About an hour ago

After the mid-March economic shutdown to halt the spread of covid-19, Paul Schimizzi didn’t know what to expect when his auto dealership reopened in May.

“I didn’t know if we were going to sell 50 cars,” the president of Hillview Motors in Hempfield said.

Instead, the dealership sold substantially more than that, although he declined to share exact sales figures.

“Since we’ve come back, business has been very brisk,” Schimizzi said.

His dealership and others throughout Southwestern Pennsylvania are busy and say the biggest problems dealers have are keeping up their inventory. People might be using vacation money to buy a new car, or it could be demand that’s leftover from the shutdown, which closed down the businesses during normally busy months for sales, the dealers said.

“It’s just phenomenal. But there’s not enough merchandise,” said Len Kalmar of Kalmar Chevrolet in Gilpin. “We could sell more new cars if we could get more new cars.”

James Smail of Smail Auto Group in Hempfield agreed.

“It’s a little surprising, quite frankly,” Smail said.

Business also has been brisk at Rohrich Honda in Pittsburgh’s Bloomfield neighborhood.

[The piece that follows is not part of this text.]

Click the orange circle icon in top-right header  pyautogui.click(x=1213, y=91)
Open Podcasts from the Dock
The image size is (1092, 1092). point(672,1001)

“We’ve actually had a couple record months here, and the demand is high,” salesman Todd Perschke said. “We’ve been able to survive this quite nicely.”

Experiences of local dealers match the data from across the country, according to a report by National Automobile Dealers Association Chief Economist Patrick Manzi.

Sales remained down compared to 2019, however.

In April, sales were at their lowest point in three decades, according to NADA. Nationwide sales of 8.6 million vehicles that month were down nearly 50% compared to April 2019.

The seasonally adjusted annual rate of 13.05 million units sold in June represents a 7% increase over May, Manzi reported. But it marked a dip of 24% when compared to last June.

Sales for the first half of 2020 were down 23% over the same period in 2019, according to NADA.

Still, the volume of cars bought since the dealers were allowed to resume business have come close to making up for the time off, Schimizzi said.

People are buying new and used cars, the dealers said, and the only impediment to sales is having the right cars in stock.

“There’s a lot of demand out there,” Kalmar said.

The prices of used cars also have increased, according to Edmunds.com, a car shopping website.

Average listing prices for 2017 models reached $21,558 in July, up $708 compared to June. Edmunds experts attributed the increase to “unique market conditions” brought on by the pandemic.

“We’re seeing evidence of more typically new-car shoppers gravitating toward the used car market than usual during the pandemic due to a combination of factors: Consumers are being more financially responsible, interest rates and CPO (certified pre-owned) offers have been extremely favorable, and inventory has been severely limited on the new side,” Ivan Drury, Edmunds’ senior manager of insights, said in a statement. “Shoppers might be a bit surprised to find that prices are ratcheting up on used vehicles because of significantly increased demand.”

Back to work

All of Hillview’s 80 employees are back to work, although some sales staff and others who weren’t needed were laid off during the shutdown, Schimizzi said.

Smail, Kalmar and Chris King, an owner of Sendell Motors in Hempfield, also had to lay off some staff during the shutdown. Each since has called workers back. At Rohrich, the ownership was able to keep paying the staff during the shutdown, Perschke said.”

During the halt in sales, Smail said his business received a loan from the federal Paycheck Protection Program to keep as many employees on as he could. Now, all 459 employees are back to work, he said.

“I think most dealers are certainly on the road to recovery,” Schimizzi said.